Geoffrey Fielden who died on 19 February 1985 aged 91 was born at Headington, near Oxford and was commissioned into the 7th Hussars in 1913. Shortly after he joined the Regiment in India.
In 1917 he was attached to the Royal Flying Corps in Ismailia, where he learnt to fly various light aircraft. With a pilot’s licence, he hoped for a transfer to the Western Front, but he was retained in the Middle East as a flying instructor. He flew operations in Persia before returning to the UK with a posting to the
Cavalry School at Netheravon.
By April 1921 Geoffrey was with the Regiment and in 1923 he returned again to England. October 1926 saw him as ADC to the Earl of Athlone in South Africa where he remained until 1928.

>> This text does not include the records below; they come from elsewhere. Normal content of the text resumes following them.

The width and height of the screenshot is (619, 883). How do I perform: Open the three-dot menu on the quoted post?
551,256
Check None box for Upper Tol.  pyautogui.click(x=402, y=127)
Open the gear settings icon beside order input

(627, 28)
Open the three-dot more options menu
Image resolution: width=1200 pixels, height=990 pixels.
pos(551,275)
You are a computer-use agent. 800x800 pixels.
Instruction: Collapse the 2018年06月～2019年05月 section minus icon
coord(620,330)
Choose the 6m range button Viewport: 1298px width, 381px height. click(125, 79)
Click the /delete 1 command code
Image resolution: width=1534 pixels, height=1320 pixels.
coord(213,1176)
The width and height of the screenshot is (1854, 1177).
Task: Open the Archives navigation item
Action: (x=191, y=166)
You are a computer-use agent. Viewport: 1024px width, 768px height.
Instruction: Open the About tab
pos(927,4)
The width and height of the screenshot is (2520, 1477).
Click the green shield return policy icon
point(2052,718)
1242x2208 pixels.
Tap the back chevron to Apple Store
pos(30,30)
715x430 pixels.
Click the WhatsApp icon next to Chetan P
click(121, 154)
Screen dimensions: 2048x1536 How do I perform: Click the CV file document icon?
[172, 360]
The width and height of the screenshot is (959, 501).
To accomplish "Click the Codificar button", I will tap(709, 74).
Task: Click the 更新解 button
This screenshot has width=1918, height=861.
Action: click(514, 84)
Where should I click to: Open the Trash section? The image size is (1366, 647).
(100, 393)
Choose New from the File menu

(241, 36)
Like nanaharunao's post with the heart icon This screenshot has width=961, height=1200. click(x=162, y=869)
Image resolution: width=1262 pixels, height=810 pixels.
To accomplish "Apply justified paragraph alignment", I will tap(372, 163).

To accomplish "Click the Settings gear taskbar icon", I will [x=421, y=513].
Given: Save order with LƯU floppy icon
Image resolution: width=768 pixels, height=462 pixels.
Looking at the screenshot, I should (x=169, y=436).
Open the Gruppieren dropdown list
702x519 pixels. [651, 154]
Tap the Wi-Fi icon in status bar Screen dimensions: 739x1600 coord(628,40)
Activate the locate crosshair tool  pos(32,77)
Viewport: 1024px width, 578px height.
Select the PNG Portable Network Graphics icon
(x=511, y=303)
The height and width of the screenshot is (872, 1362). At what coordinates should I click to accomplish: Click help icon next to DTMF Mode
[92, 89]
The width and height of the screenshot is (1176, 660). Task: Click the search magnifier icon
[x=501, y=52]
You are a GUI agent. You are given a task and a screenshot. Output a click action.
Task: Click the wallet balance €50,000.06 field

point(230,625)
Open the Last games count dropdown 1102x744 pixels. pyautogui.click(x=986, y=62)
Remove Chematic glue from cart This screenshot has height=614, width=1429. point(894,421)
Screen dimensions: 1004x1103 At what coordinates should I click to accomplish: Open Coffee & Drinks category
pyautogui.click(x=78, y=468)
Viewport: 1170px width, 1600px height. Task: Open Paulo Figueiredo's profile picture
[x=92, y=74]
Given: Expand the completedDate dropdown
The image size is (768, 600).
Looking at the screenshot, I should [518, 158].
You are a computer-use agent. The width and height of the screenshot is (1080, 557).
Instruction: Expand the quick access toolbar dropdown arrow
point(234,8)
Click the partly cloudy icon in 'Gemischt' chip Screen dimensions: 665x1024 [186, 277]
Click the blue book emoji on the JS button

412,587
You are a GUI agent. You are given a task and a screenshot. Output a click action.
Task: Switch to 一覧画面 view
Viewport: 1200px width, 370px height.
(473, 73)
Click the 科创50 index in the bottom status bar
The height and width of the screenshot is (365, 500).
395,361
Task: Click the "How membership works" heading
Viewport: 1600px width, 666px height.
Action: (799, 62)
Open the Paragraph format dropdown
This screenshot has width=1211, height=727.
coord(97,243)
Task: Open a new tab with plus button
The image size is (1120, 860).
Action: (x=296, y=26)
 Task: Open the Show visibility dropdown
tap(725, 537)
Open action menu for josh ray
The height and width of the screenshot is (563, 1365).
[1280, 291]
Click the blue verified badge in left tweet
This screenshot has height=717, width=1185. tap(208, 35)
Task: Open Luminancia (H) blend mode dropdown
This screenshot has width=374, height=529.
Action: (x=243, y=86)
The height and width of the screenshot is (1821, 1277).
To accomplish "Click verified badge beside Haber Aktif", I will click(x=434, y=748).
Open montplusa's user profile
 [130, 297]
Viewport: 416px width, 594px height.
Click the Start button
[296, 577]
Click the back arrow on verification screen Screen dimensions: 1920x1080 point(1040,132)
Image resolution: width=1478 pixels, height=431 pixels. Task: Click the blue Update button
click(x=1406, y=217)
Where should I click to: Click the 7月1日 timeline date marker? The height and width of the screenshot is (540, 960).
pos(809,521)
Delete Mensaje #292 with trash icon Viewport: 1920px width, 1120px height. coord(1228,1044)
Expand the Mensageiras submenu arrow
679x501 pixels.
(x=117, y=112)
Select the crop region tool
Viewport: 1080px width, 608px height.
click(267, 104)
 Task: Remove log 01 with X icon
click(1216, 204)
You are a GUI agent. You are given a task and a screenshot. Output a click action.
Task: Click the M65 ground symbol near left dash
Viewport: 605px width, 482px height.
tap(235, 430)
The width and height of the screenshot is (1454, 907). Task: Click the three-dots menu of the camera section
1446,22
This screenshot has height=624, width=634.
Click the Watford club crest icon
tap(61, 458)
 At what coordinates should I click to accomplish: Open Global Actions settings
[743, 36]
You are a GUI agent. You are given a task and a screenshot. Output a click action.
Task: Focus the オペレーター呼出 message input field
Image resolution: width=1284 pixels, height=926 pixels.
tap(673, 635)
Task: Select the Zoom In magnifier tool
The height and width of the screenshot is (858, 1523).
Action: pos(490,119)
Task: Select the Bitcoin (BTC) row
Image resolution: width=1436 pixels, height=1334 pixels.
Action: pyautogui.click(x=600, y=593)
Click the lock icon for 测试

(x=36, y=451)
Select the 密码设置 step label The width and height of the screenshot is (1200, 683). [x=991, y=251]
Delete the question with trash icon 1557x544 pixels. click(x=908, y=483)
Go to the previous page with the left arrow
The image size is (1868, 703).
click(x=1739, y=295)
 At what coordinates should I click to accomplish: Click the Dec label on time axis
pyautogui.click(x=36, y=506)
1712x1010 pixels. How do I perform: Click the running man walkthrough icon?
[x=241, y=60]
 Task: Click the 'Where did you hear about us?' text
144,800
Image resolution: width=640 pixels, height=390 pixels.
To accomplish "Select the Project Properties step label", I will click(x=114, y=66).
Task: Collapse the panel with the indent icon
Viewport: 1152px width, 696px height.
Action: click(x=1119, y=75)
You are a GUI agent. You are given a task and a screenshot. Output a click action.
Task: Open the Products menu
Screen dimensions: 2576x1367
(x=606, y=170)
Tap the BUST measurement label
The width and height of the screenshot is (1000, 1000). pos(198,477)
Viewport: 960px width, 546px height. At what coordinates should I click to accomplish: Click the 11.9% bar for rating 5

During his next tour in the UK, he married Virginia Inglis, at St. Margarets, Westminster. They became much travelled both before and after the war and their marriage was an exceptionally happy one.
Geoffrey represented the Regiment in the Final of the Inter Regimental Polo at Hurlingham in 1934, in which they beat The Greys.
1936 found the Regiment en route for Cairo, where they were equipped with light tanks. In 1940 Geoffrey who had taken over command took the Regiment to the Western Desert but in November he was severely wounded when his tank was hit during a night attack on Fort Capuzzo.
After his recovery, he took over command of the RAC Base Depot in Abbassia, where he was a friend in deed to many officers stationed in or passing through Cairo at that time. He was awarded the OBE in March 1946.
Geoffrey was appointed Colonel of the 7th Hussars in 1946 and held the appointment for 2 years until he and Virginia moved to Cape Province, where they restored a very lovely Dutch farmhouse and developed a vine farm.
A long-remembered visit to the Regiment in Hong Kong followed in the early fifties. They hungered however for Europe and in 1964, when Geoffrey was over 70, they moved to Rome and later to Tuscany. After Virginia’s death in 1981, Geoffrey came home.
Geoffrey Fielden was a truly delightful man and a cavalry officer of the old school. Our deepest sympathy is extended to his nephew.